* _Text to read_

···

A tribute to a literary giant (1900-1919, England & France): No Man’s Land reads like you’re watching a movie. Simon Tolkien has a “gift for making people and places come alive.” So does the star of this movie, Adam Raine, as his coming-of-age saga was inspired by J. R. R. Tolkien, the author’s grandfather “who fought on the Somme July through October 1916.”

Admittedly, Simon Tolkien’s famous lineage piqued my interest. The intrigue was furthered by a recent article noting the novel was being marketed not only to Lord of the Ring fans (timed to its 90th anniversary) but to Downton Abbey types, which includes readers of this blog since this British era has enchanted. Parts were apparently written while the author watched the acclaimed PBS series. That’s because a country estate – Scarsdale Hall – set in north England’s misty landscape of “still-water lakes and green fields” is where some of the drama takes place, propelling plot and a superb ending.

···

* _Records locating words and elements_
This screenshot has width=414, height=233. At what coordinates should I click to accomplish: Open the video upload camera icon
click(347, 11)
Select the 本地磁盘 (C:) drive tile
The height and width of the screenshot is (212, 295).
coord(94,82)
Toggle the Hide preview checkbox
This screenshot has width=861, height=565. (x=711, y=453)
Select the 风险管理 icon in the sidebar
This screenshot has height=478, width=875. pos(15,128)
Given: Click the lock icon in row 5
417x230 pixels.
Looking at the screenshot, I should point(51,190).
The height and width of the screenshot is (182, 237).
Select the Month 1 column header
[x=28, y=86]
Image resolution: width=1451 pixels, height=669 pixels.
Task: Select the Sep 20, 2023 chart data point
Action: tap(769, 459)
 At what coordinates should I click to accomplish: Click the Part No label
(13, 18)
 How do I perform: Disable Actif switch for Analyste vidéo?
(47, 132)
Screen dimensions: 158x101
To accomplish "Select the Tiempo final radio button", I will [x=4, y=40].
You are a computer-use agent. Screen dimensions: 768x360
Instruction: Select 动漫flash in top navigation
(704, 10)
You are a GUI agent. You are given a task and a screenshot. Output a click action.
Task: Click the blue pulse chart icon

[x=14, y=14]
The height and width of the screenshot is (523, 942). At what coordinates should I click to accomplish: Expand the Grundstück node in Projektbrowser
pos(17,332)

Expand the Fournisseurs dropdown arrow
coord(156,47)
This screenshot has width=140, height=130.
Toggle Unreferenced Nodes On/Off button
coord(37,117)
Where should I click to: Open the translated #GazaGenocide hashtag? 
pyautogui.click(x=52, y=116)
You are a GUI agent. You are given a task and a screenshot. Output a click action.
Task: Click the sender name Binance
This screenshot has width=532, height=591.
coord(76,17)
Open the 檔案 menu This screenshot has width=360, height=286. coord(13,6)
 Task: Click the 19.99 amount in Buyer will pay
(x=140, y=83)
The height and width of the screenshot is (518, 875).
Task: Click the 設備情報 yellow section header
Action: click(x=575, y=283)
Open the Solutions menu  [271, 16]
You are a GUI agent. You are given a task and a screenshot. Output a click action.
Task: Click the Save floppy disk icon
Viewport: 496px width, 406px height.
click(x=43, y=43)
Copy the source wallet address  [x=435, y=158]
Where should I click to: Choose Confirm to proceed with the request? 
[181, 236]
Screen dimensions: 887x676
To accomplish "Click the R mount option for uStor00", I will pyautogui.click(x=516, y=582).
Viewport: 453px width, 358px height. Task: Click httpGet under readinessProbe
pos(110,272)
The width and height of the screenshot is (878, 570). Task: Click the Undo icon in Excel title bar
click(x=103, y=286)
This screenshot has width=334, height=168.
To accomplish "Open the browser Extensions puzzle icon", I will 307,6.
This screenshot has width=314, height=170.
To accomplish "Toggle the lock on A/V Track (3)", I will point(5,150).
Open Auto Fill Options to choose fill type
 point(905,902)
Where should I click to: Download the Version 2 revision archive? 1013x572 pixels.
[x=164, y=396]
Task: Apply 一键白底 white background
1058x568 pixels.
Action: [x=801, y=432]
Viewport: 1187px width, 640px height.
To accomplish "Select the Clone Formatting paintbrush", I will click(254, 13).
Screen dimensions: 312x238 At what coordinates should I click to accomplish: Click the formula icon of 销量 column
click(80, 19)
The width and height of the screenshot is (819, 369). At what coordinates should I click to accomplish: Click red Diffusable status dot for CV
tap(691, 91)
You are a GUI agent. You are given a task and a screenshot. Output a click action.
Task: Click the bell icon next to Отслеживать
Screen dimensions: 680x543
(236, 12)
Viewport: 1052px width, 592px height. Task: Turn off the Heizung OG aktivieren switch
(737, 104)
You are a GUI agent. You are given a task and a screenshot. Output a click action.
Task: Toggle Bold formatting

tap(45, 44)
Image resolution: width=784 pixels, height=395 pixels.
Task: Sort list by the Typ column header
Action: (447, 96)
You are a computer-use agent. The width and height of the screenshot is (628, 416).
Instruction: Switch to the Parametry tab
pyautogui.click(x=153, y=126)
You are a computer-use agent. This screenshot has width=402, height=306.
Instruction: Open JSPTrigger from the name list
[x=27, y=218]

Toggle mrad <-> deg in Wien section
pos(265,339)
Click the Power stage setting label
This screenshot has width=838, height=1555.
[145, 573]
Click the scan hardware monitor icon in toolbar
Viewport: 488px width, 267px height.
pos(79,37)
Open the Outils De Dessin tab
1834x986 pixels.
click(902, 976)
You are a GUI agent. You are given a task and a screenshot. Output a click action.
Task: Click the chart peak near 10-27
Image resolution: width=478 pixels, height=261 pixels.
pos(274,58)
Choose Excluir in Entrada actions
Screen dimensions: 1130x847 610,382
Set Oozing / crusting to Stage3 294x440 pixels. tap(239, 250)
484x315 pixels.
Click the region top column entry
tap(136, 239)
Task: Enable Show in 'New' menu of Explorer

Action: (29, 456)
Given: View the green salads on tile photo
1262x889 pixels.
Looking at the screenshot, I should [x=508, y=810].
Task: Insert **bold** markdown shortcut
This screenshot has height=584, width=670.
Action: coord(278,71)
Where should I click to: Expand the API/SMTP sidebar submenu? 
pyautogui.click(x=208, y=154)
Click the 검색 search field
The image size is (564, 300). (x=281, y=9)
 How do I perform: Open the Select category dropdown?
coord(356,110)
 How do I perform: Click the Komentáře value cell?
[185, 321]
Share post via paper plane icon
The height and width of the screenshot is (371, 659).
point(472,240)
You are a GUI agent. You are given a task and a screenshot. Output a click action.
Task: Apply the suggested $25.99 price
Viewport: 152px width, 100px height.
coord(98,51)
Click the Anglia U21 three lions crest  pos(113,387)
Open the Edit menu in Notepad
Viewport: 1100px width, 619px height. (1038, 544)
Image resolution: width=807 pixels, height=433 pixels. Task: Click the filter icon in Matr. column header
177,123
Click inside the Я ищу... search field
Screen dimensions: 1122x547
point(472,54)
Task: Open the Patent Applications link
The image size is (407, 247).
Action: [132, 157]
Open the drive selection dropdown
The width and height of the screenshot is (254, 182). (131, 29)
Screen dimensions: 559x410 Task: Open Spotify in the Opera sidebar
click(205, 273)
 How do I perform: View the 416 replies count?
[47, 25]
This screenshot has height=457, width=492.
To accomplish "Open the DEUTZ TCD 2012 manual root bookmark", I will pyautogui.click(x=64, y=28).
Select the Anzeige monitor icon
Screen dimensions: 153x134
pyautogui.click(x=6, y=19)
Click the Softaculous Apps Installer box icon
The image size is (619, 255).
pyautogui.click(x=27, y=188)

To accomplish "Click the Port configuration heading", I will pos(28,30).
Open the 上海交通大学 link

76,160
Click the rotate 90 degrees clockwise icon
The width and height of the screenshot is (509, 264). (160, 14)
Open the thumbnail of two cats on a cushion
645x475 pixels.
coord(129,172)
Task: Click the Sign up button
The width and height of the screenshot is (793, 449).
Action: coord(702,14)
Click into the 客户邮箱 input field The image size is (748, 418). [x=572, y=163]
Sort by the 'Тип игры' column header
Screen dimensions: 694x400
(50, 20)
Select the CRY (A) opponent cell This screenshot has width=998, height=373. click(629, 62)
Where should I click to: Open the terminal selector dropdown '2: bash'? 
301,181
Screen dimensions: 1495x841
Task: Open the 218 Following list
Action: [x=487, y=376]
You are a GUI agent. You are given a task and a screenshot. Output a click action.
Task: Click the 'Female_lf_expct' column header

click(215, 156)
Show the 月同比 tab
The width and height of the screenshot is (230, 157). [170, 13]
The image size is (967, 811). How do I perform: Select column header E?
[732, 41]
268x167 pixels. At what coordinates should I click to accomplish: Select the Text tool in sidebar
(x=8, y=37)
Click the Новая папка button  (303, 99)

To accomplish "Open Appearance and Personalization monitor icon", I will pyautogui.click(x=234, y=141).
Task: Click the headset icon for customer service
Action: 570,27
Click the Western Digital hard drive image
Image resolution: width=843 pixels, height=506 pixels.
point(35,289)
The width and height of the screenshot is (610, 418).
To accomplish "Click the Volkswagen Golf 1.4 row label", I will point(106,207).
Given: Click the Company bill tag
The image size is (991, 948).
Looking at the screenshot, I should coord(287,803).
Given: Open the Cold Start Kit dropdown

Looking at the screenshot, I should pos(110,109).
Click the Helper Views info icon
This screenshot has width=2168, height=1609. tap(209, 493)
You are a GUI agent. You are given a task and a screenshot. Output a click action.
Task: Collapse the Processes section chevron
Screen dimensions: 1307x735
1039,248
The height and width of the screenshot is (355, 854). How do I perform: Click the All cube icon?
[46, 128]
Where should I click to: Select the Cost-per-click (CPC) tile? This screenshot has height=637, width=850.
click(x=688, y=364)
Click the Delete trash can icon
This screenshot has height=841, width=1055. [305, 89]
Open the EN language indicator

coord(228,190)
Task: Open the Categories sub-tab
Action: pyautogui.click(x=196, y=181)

···

* _Work to complete_
1. According to the book review, what is the name of the country estate where some of the novel's drama takes place?
2. Carry on writing the review of No Man's Land, picking up after its final sentence.
These records come from a different source than the book review.

* _Solved tasks_
1. Scarsdale Hall.

2.
This immersive, thoughtful novel follows Adam’s maturation from boyhood to manhood, harsh worlds that forged the strength and integrity of his heroic character. For Adam can’t “bear to be less than he hoped he was,” a “virtue and a fault that he would carry with him all his life.” These profound aspirations define Adam and largely “who we are; and who we become.” This overarching theme plays out in many consequential scenes, none weightier than on the battlefield.

It would be a mistake, though, to peg this solely a war novel. Detailed, it weighs in at a hefty 578 pages, so this movie ought to be long, maybe 2 ½ hours. While the war consumes a chunk, to appreciate Adam’s character by the time he’s an Army soldier, the movie, like the well-crafted novel, should depict the historical context and Adam’s upbringing. (Adam, like J. R. R. Tolkien, did not immediately join up. He was studying at Oxford, like J. R. R. Tolkien and the author.)

Historical images of union strikers and suffragettes would float across the screen reflecting a “new age of social justice.” Adam’s father is one of those activists, in-and-out of construction jobs, staunching fighting for a world “where men are valued for who they are, not for what the rich can get out of them.”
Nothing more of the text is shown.